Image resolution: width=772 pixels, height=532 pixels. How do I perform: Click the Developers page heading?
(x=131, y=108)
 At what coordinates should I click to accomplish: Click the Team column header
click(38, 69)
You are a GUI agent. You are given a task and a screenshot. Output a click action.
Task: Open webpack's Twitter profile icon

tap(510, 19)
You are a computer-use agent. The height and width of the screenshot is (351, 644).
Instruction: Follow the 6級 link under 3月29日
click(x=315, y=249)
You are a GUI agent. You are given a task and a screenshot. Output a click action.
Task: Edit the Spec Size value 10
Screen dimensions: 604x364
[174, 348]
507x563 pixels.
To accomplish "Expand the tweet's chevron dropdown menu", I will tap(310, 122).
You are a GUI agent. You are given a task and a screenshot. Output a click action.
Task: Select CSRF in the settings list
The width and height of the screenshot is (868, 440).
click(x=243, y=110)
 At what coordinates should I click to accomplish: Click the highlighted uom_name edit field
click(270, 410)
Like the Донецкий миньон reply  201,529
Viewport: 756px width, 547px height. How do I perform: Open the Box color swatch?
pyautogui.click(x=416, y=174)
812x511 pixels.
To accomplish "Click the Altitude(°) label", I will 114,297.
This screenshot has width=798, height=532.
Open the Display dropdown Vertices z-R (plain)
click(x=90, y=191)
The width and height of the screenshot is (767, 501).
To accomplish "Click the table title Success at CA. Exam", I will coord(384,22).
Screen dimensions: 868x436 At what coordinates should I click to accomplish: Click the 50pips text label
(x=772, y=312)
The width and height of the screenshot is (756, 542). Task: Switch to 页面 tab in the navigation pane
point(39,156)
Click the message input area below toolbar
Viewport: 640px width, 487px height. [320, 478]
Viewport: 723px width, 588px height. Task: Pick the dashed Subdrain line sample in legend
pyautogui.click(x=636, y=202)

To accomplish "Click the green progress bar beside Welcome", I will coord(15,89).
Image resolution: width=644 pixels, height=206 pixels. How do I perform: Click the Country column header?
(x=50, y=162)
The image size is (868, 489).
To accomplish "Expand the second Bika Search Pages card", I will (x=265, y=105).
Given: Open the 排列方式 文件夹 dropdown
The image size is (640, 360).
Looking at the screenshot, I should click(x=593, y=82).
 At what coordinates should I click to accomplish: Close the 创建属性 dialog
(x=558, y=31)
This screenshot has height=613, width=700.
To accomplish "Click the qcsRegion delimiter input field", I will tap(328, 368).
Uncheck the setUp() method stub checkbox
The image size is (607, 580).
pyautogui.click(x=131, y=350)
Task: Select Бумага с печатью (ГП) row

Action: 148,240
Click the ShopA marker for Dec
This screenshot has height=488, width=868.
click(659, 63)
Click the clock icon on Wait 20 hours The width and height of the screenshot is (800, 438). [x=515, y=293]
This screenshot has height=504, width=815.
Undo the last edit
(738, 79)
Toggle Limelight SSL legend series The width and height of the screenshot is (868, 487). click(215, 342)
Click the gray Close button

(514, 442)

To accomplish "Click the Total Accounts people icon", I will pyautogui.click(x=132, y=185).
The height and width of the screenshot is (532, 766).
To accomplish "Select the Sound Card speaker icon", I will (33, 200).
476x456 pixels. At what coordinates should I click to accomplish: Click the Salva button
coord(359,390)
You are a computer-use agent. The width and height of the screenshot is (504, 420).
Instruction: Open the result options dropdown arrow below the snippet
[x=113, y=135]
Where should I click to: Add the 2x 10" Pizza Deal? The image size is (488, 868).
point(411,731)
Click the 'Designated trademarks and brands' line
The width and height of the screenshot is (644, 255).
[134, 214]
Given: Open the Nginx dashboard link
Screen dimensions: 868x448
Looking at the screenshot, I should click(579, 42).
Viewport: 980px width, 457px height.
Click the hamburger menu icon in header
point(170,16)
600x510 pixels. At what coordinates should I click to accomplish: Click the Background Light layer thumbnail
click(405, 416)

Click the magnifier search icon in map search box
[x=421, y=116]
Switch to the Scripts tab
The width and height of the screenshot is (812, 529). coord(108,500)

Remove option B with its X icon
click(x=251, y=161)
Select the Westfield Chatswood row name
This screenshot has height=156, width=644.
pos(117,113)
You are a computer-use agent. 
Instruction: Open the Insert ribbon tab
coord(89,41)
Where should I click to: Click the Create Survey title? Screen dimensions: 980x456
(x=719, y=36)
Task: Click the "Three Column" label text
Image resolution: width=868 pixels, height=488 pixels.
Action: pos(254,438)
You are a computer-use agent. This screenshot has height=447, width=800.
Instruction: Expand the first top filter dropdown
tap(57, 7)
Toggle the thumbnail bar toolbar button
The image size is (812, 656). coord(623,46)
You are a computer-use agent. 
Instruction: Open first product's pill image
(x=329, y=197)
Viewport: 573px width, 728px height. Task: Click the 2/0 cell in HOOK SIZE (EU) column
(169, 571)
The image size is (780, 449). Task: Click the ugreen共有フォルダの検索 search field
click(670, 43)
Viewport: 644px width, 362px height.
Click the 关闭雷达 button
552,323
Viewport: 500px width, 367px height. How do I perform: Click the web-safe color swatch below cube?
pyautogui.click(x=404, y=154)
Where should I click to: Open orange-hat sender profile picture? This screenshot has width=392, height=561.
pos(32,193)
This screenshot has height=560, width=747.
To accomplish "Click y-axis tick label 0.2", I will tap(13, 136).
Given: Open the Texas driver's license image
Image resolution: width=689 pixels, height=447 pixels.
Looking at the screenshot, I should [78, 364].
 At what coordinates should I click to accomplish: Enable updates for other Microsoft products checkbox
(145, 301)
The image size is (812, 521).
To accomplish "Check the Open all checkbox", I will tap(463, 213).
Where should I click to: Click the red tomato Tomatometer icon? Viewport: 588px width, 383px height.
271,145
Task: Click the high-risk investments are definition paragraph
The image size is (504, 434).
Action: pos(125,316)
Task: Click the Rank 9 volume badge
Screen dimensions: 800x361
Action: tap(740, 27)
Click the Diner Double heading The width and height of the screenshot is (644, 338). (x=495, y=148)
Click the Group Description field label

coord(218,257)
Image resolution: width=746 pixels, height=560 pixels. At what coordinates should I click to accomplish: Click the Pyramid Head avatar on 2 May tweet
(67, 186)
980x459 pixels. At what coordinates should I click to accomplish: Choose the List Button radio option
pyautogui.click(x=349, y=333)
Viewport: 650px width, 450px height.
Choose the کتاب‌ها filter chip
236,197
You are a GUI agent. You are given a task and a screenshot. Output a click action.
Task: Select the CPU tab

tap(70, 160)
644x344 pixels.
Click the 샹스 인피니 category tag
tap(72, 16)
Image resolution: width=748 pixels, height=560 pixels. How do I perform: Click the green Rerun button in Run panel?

> _The problem_: Using the data above, reproduce exactly the lines from the line that contains "Viewport: 500px width, 367px" through the line that contains "644x344 pixels.", including both.

> _Response area_:
Viewport: 500px width, 367px height. How do I perform: Click the web-safe color swatch below cube?
pyautogui.click(x=404, y=154)
Where should I click to: Open orange-hat sender profile picture? This screenshot has width=392, height=561.
pos(32,193)
This screenshot has height=560, width=747.
To accomplish "Click y-axis tick label 0.2", I will tap(13, 136).
Given: Open the Texas driver's license image
Image resolution: width=689 pixels, height=447 pixels.
Looking at the screenshot, I should [78, 364].
 At what coordinates should I click to accomplish: Enable updates for other Microsoft products checkbox
(145, 301)
The image size is (812, 521).
To accomplish "Check the Open all checkbox", I will tap(463, 213).
Where should I click to: Click the red tomato Tomatometer icon? Viewport: 588px width, 383px height.
271,145
Task: Click the high-risk investments are definition paragraph
The image size is (504, 434).
Action: pos(125,316)
Task: Click the Rank 9 volume badge
Screen dimensions: 800x361
Action: tap(740, 27)
Click the Diner Double heading The width and height of the screenshot is (644, 338). (x=495, y=148)
Click the Group Description field label

coord(218,257)
Image resolution: width=746 pixels, height=560 pixels. At what coordinates should I click to accomplish: Click the Pyramid Head avatar on 2 May tweet
(67, 186)
980x459 pixels. At what coordinates should I click to accomplish: Choose the List Button radio option
pyautogui.click(x=349, y=333)
Viewport: 650px width, 450px height.
Choose the کتاب‌ها filter chip
236,197
You are a GUI agent. You are given a task and a screenshot. Output a click action.
Task: Select the CPU tab

tap(70, 160)
644x344 pixels.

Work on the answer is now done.